The main purpose of this ongoing blog will be to track planetary extreme, or record temperatures related to climate change. Any reports I see of ETs will be listed below the main topic of the day. I’ll refer to extreme or record temperatures as ETs (not extraterrestrials).😉
Main Topic: Antarctica Sea Ice Just Hit a Record Low
Dear Diary. Climate scientists over the last few decades have been scratching their heads concerning Antarctic Sea areal ice extent. Like Arctic areal sea ice, Antarctic sea ice extent should be decreasing with time according to most climate models. We now know that Antarctic sea ice extent had been increasing recently due to polar vortex behavior over that continent, trapping anomalously cold air around the southern polar area in recent years.
Finally, this trend broke this year, an event that has put another nail in the coffin of climate change denialists. This is all bad news, though, since Antarctic sea ice helps to radiate incoming solar radiation back into space helping go protect glaciers such as Thwaites the doomsday glacier from disintegrating.
Here are more details from the Washington Post:
Floating ice around Antarctica just hit a record low
The record could be a hint that Antarctic sea ice is finally starting to behave as expected as the planet warms.
By Chris Mooney
February 14, 2023
A glacier at Chiriguano Bay in South Shetland Islands, Antarctica. (Johan Ordonez/AFP/Getty Images)

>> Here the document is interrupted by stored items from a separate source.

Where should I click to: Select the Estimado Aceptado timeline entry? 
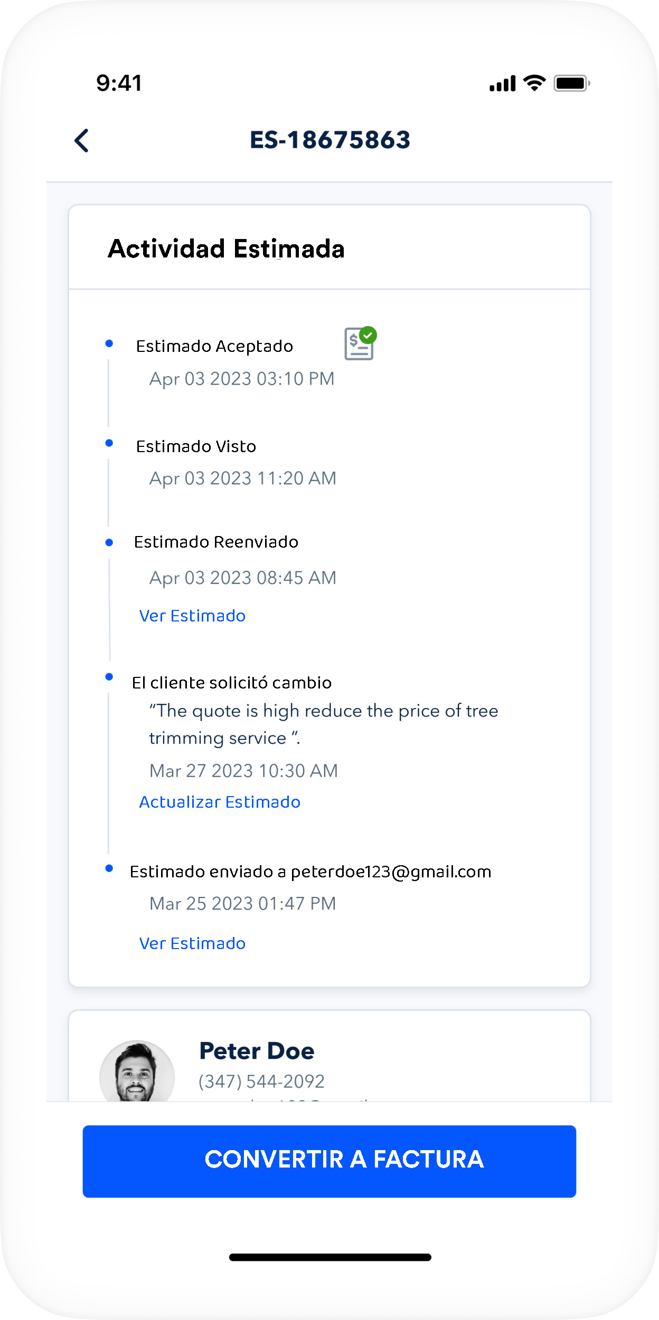pos(214,347)
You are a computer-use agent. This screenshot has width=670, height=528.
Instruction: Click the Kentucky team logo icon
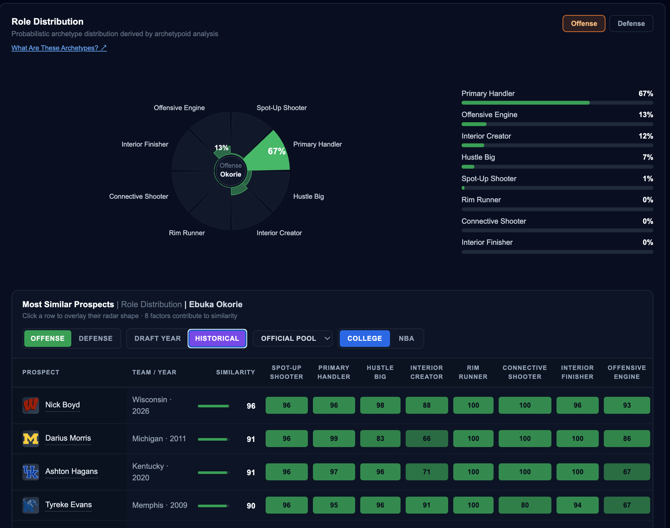(31, 472)
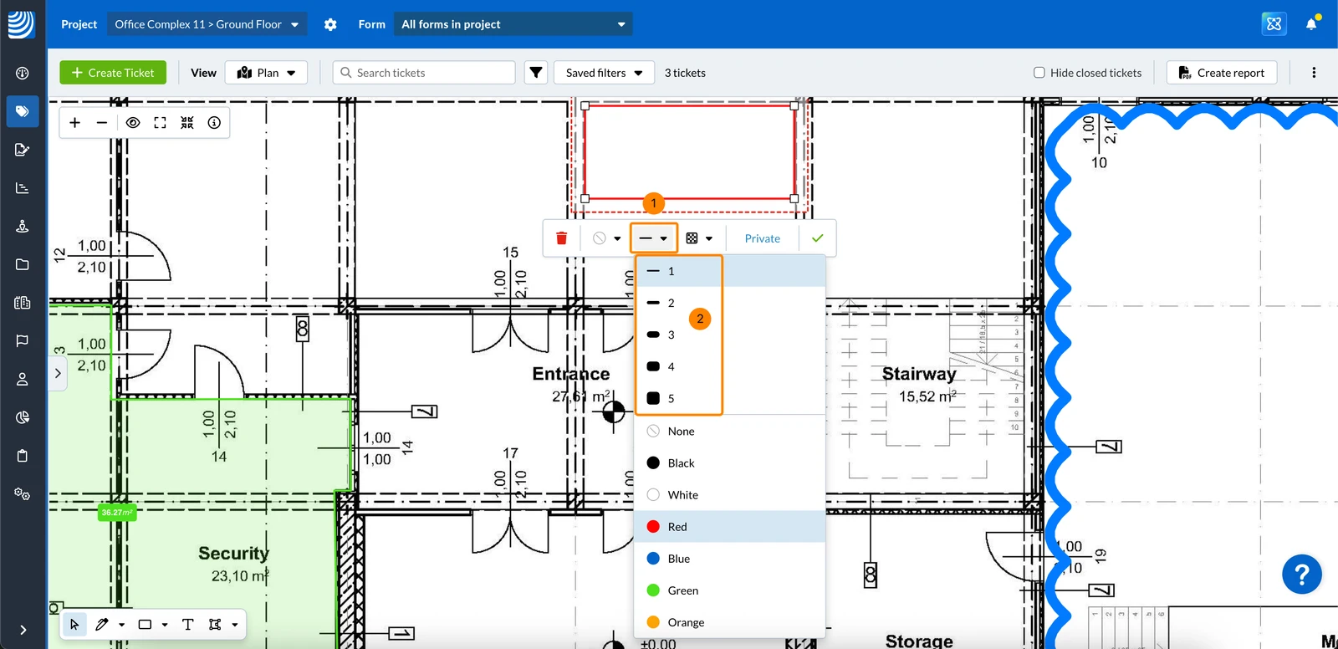The height and width of the screenshot is (649, 1338).
Task: Zoom in on the plan
Action: point(74,123)
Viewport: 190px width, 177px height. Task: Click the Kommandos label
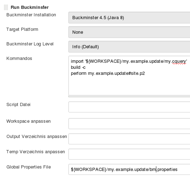[x=19, y=59]
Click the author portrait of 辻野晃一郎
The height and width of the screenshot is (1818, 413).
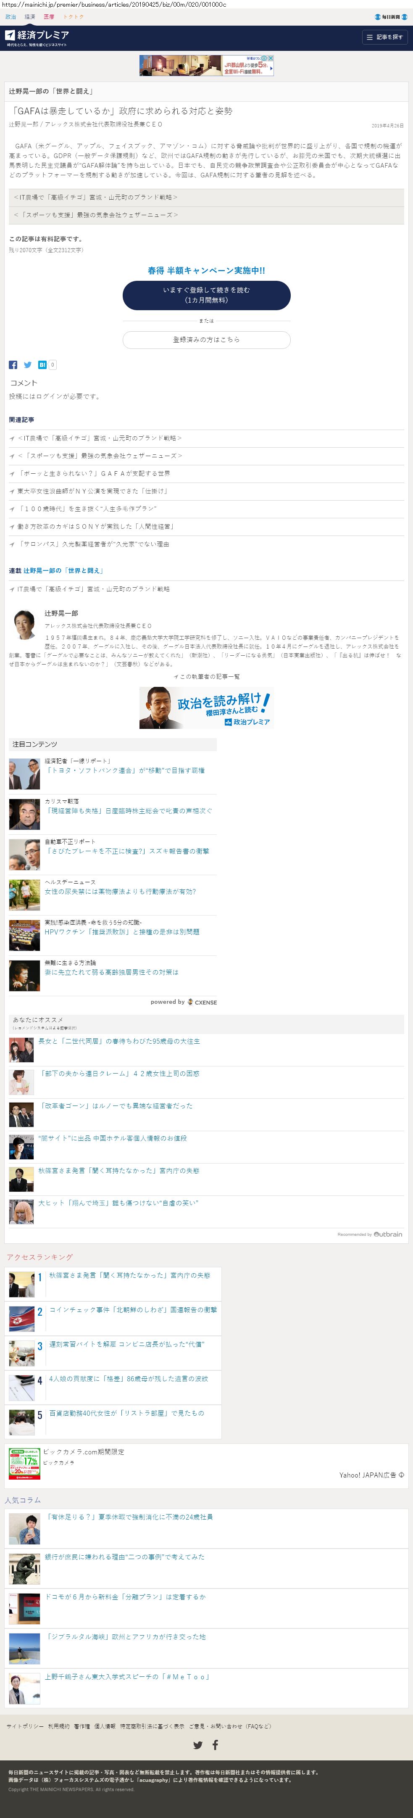point(25,625)
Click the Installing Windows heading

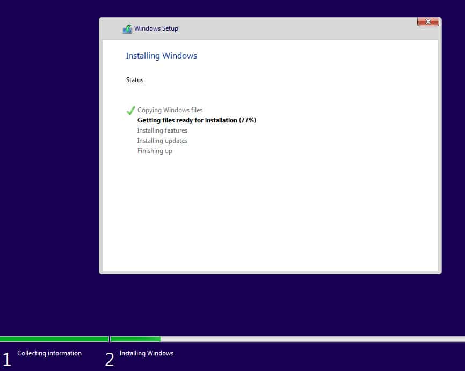(x=161, y=56)
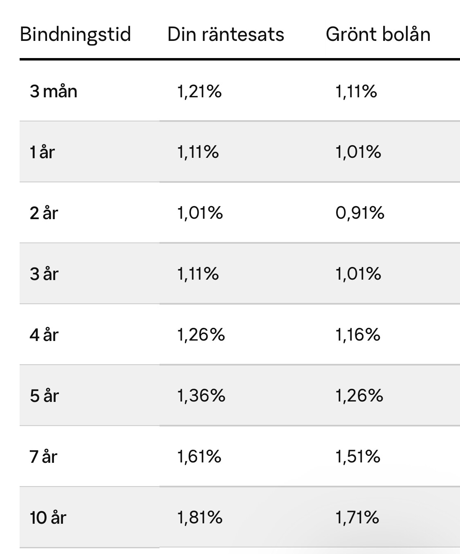Select the 3 mån row label

53,91
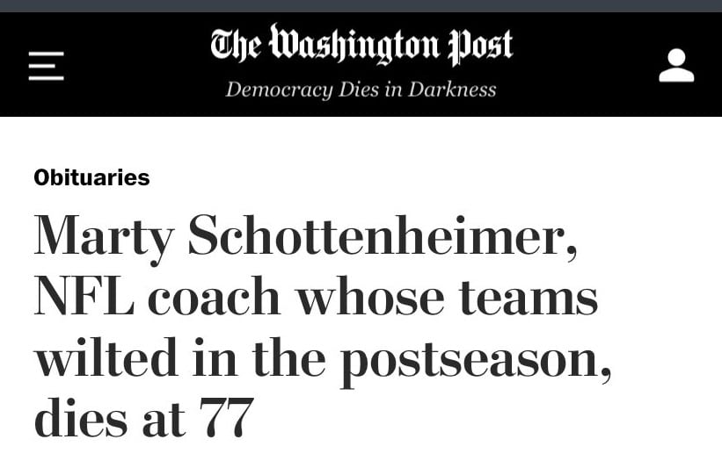Screen dimensions: 722x461
Task: Open the Marty Schottenheimer obituary headline
Action: 323,327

The amount of floating sea ice encircling Antarctica reached the lowest level ever recorded, scientists reported Tuesday, a sign that one of the most remote and mysterious facets of the climate system may, at last, be responding to the overall planetary warming trend.
The latest measurements represent the lowest reading for overall Antarctic sea ice extent since satellite monitoring began in late 1978. This marks the second year in a row that, as the Antarctic summer wears on and the Southern Ocean’s blanket of sea ice shrinks to its yearly minimum extent, a record low has been recorded.

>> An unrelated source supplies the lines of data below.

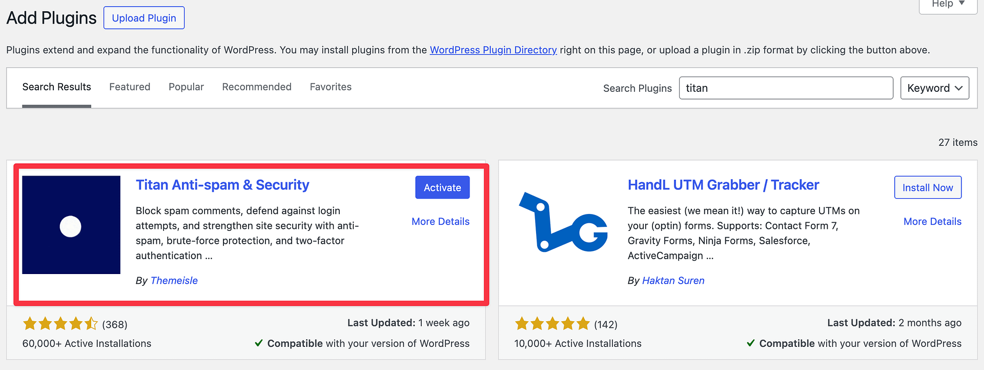Install the HandL UTM Grabber plugin now
The height and width of the screenshot is (370, 984).
pos(927,187)
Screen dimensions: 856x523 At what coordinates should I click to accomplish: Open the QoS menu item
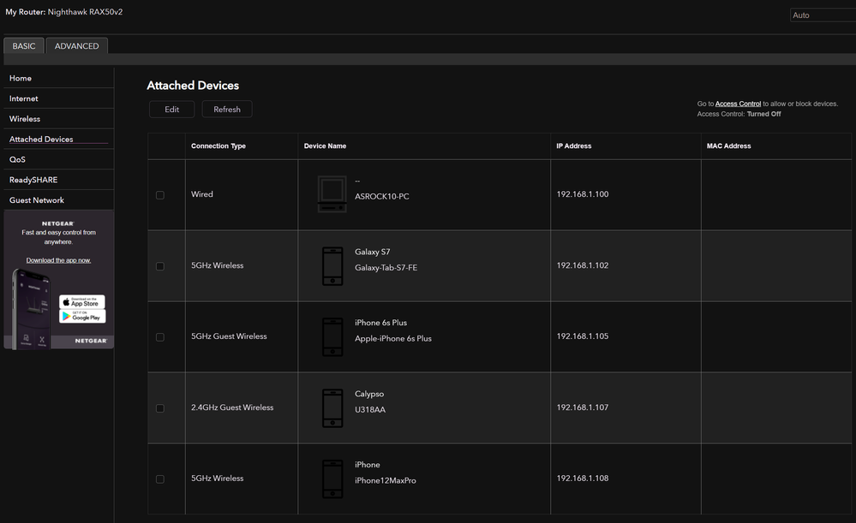click(x=18, y=159)
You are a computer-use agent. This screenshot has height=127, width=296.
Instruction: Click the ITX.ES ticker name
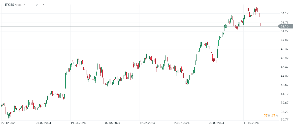pyautogui.click(x=10, y=5)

The extent of ice around Antarctica dwindled to roughly 737,000 square miles as of Feb. 13, based on data from the National Snow and Ice Data Center in Colorado; it measured roughly 741,000 square miles during the previous low, on Feb. 25, 2022.
The ice is likely to decline even further throughout muchof February, before beginning its seasonal climb as summer ends in the Antarctic.
“This will not just be a ‘barely made it’ record, it is looking like it will be another substantial jump downward on top of last year’s record,” said Ted Scambos, an expert on sea ice and glaciers at the University of Colorado at Boulder.
Scambos and other scientists determine sea ice extent at both poles from satellite data, and their figures count all areas where there is at least a 15 percent concentration of floating sea ice. Because individual daily readings can jump up and down, researchers use a five day average of the satellite data to assess whether a record has been broken.
Separately, a research group based in Germany called the Sea Ice Portal, which includes scientists from the Alfred Wegener Institute and other institutions, declared Friday that a record low had occurred for summer Antarctic sea ice.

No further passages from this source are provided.